Yuval Yarden, PSL’s executive director, says Philadelphia has an advantage over other locations.
“We often call Philadelphia a big city, small town,” Yarden said. “We've got great big city resources but our community is very close knit, and each community member matters. We've also got a very diverse city, and therefore a diverse startup community”—a community that PSL is devoted to supporting.
With 15 Fortune 500 companies in the region, big customers are never far away, he adds. Furthermore, the city is centrally located between New York and Washington, D.C., while maintaining a “small town feel.”
“People are friendly and personable. Networking and finding your way is manageable although there are always more people to meet especially since so many people are moving to town,” he said. “There is necessary competition, but getting into the local tech blog or winning a local pitch competition isn't completely unattainable. Most of the community events are free or very low cost, so it’s easy to explore without making a large investment.”
Three types of companies have done particularly well in the Philadelphia area: digital marketing and data, healthcare and pharmaceuticals, and education, Yarden said. Some robotics startups also have gotten a boost under the auspices of Drexel University and the University of Pennsylvania.
These startups aren’t clustered in any one area, Yarden said. Unlike other cities that seem to pack startups into hubs, Philadelphia’s are scattered all around town, in nearly every neighborhood, although there is a Science Center, which focuses on digital health solutions that improve patient care and safety; the Gayborhood area, which hosts an eclectic variety of startup businesses from fashion houses to microbreweries; and Old City, where North Third Street (N3rd Street) has become a tech corridor.
City Councilman Allan Domb said PSL has allowed startups to augment their capabilities by networking together.
“One plus one equals three. They share issues and problems and there’s a camaraderie they don’t get anywhere else,” Domb said, lauding the “energy and enthusiasm” of both PSL and the companies it helps, and noting the tech startups have been particularly successful.
The city launched its own startup program, called Startup Philadelphia, in 2012. Lauren Cox of the Philadelphia Department of Commerce said the program provides grants to organizations like PSL, with $200,000 budgeted for the current fiscal year. The money will go to such programs as Coded By Kids and Tech Girls, which seek to promote technical skills to students, as well as Call For Ideas, which helps boost entrepreneurship, especially technical entrepreneurship.

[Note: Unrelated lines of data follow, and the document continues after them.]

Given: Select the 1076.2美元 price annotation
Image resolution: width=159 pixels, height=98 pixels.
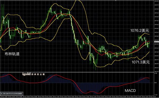Looking at the screenshot, I should (140, 31).
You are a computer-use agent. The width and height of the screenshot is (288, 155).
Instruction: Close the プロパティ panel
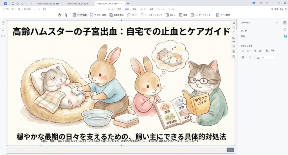click(x=277, y=23)
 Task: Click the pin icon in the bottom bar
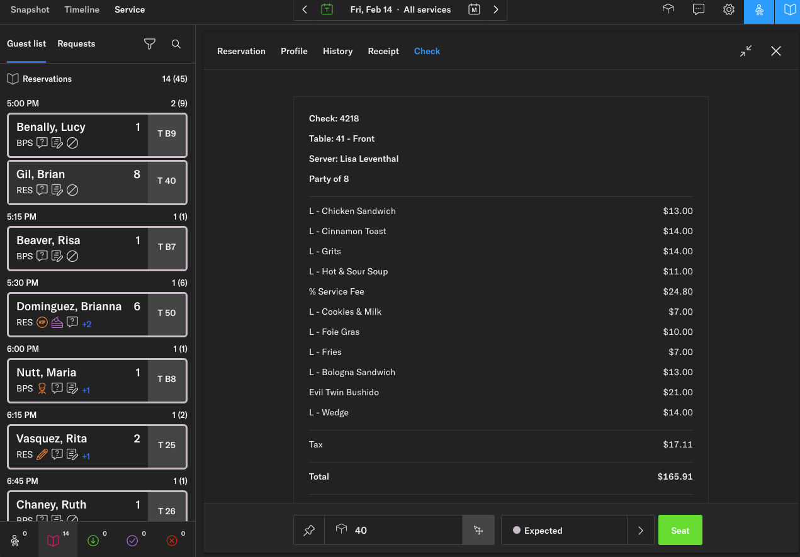[308, 530]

PSL, partnering with Technical.ly Philly, won a $25,000 grant in 2014 from a program called Call For Ideas, which encouraged college students and young entrepreneurs to stay in Philadelphia to start and grow their businesses, Cox said.

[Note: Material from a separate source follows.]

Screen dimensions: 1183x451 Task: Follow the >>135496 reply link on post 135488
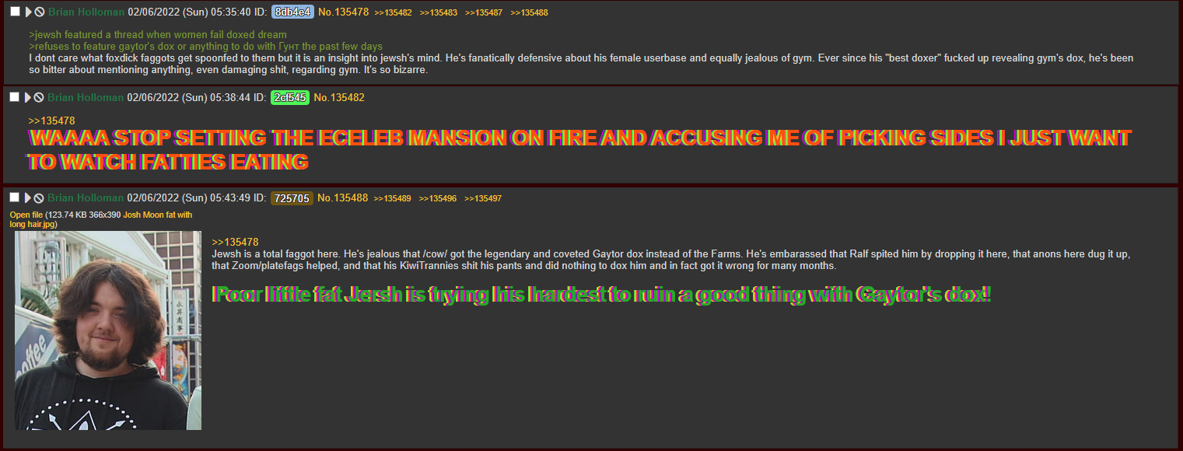click(438, 198)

“Right now in the overall in the business community, we are seeing rapid changes,” which makes this kind of support necessary, Cox said. “People used to be able to open brick-and-mortar stores with minimal resources, but things are moving to e-commerce and robotics, impacting businesses on a large scale, and it’s moving at a very rapid pace.
“We need organizations able to help these folks.”
PSL annually hosts three large events that bring 500 to 2,000 entrepreneurs together. Most recent was the June 29 picnic, which attracted 850 participants. Some 2,000 people attended the Entrepreneur Expo trade show during Philadelphia Tech Week in May, showcasing more than 75 startups.
Day-to-day, PSL’s 3,500 members use a Slack channel and listserv to share upcoming events, ask questions and introduce themselves to the community.
“While entrepreneurs need capital, customers and many other resources, at PSL we believe they need each other most,” Yarden said. “Starting a company is challenging, and can get pretty lonely. Connecting entrepreneurs to each other helps foster a supportive community.”
Editor's note: An earlier version of this article misstated the name of Philly Startup Leaders.